We study the molecular genetics of blood clotting and the structure, function, and cellular production of blood clotting and other proteins.

Genetic and Molecular Basis of Blood Clotting

Precise control of the blood-clotting system is essential for maintenance of the circulation in all higher animals. Deficient function of this system can lead to fatal bleeding following even a minor injury, whereas overactivity of this system can produce unwanted blood clots, resulting in blockages to critical blood vessels, as occurs in such diseases as heart attack and stroke.

The Ginsburg lab has a longstanding interest in the genetics of inherited bleeding and thrombotic disorders and the structure and function of blood coagulation proteins, including von Willebrand factor (von Willebrand disease), ADAMTS13 (TTP), and PAI-1 (PAI-1 deficiency). Our discovery of the molecular basis for combined deficiency of factors V and VIII took us from the “bedside” to the “bench” to further explore the regulation of protein transport from the endoplasmic reticulum to the Golgi, leading to new insights into the pathogenesis of heart and blood diseases, including the control of cholesterol levels.

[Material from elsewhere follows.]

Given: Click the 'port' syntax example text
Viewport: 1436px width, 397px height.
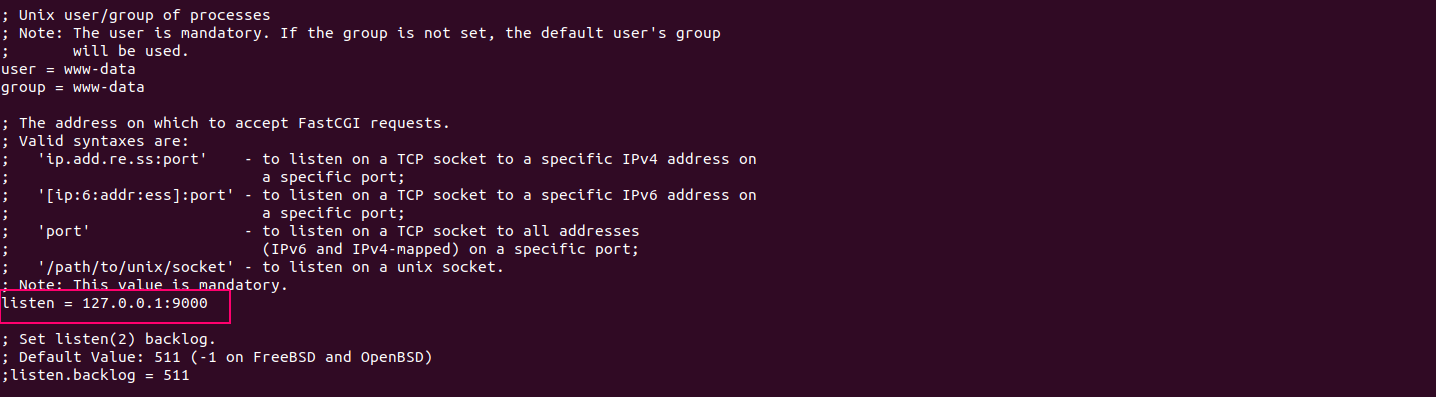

The lab also studies the heterogeneity of endothelial cell gene expression and the role of these cells in regulating hemostasis and the vascular response to inflammation. 

Current Projects include:

  • High-throughput analysis of all possible mutations within PAI-1 (also known as SERPINE1) and select domains of VWF to assess their impact on protein function and potential impact on human disease.
  • Genetic analyses of SERPIN gene family evolution, providing insights into protein structure/function, as well as the potential for engineering novel therapeutics.
  • Analysis of endothelial cell expression in vivo across multiple vascular beds in health and disease.
  • Study of the cell biology of protein transport from the endoplasmic reticulum to Golgi, specifically the role of the inner COPII coat and the unique cargo receptors LMAN/MCDF2 and SURF4.
  • Application of genomic and proteomic tools to explore the cellular components mediating unconventional protein secretion.